Parfait Onanga-Anyanga, chef de la Minusca, a réaffirmé sa fermeté à l'égard des casques bleus impliqués dans des scandales d'abus sexuels.
© UN Photo/Loey Felipe

L'ONU a annoncé mardi avoir ouvert une enquête sur de nouvelles accusations d'abus sexuels portées contre ses casques bleus en Centrafrique. Les victimes présumées sont quatre fillettes soumises à des « abus sexuels et une exploitation sexuelle » à Bangui par des soldats de trois pays participants à la Mission de l'ONU en RCA (Minusca). Selon l'AFP qui cite des sources aux Nations unies, il s'agit de soldats du Maroc, du Gabon et d'Egypte. Les victimes ont été interrogées à Bangui par des enquêteurs du Fonds des Nations unies pour l'enfance (Unicef).

Les autorités centrafricaines ont été informées de ces nouvelles accusations d'abus sexuels portées contre des casques bleus, ainsi que les pays contributeurs de troupes concernés afin que ceux-ci enquêtent et prennent éventuellement des sanctions contre leurs ressortissants. Ces nouvelles accusations portent à 26 le nombre de cas d'abus sexuels impliquant la Minusca.

Le chef de la Minusca, le Gabonais Parfait Onanga-Anyanga, explique que des mesures vont être prises, notamment la création d'une unité de police et de l'armée. « Désormais nous mettrons en place une unité de police et de l'armée dont la responsabilité première sera de mener des enquêtes pour nous assurer du comportement de nos propres troupes, explique-t-il. Nous voulons connaître les allées et venues de nos troupes. C'est inacceptable que des forces onusiennes soient impliquées dans ces crimes qui grandissent la misère d'une population qui est déplacée. »

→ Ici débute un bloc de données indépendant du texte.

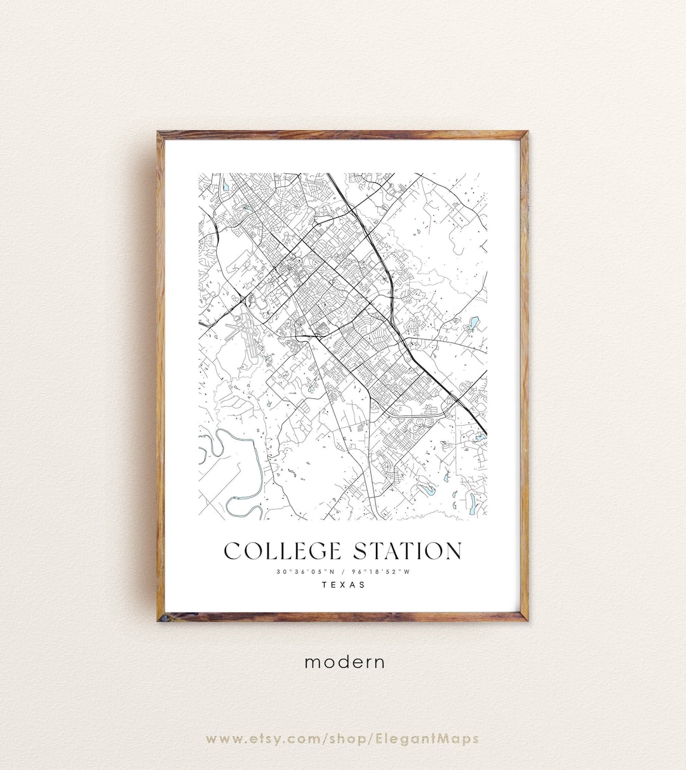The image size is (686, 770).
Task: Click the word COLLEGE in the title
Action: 283,551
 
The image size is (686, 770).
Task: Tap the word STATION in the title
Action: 408,551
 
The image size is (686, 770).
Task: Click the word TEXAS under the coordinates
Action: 344,584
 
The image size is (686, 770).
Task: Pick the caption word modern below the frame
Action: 344,662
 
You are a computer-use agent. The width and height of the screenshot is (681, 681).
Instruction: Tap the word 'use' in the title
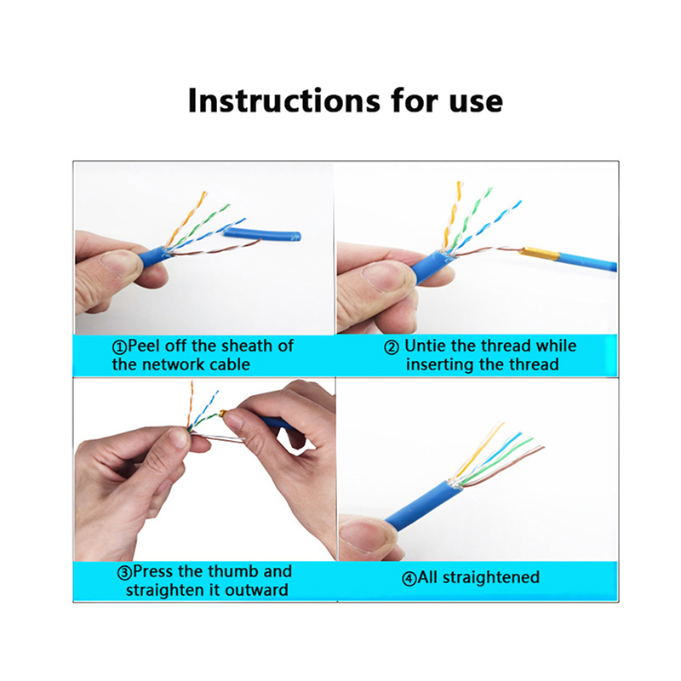click(476, 103)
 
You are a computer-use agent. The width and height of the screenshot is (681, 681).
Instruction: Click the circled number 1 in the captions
click(119, 347)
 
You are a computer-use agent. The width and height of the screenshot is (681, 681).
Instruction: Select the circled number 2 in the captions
click(392, 347)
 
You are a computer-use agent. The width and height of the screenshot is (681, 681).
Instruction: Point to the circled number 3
click(124, 572)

« Détermination sans faille »

Les quatre victimes présumées sont des mineures qui vivaient dans un camp de déplacés de Bangui. « Notre détermination est sans faille et nous ferons tout pour aller au bout de cette affaire, pour déterminer les responsables et mettre en demeure les contingents et les pays dont les troupes seront responsables de ces forfaits », assure Parfait Onanga-Anyanga.

Il parle aussi de la difficulté d'avoir des troupes toutes aux « standards onusiens ».

Déployer des forces dans des pays qui sont en crise contraint parfois les Nations unies à hériter de troupes dont la qualité, la compétence et la rigueur du point de vue des standards onusiens laissent à désirer.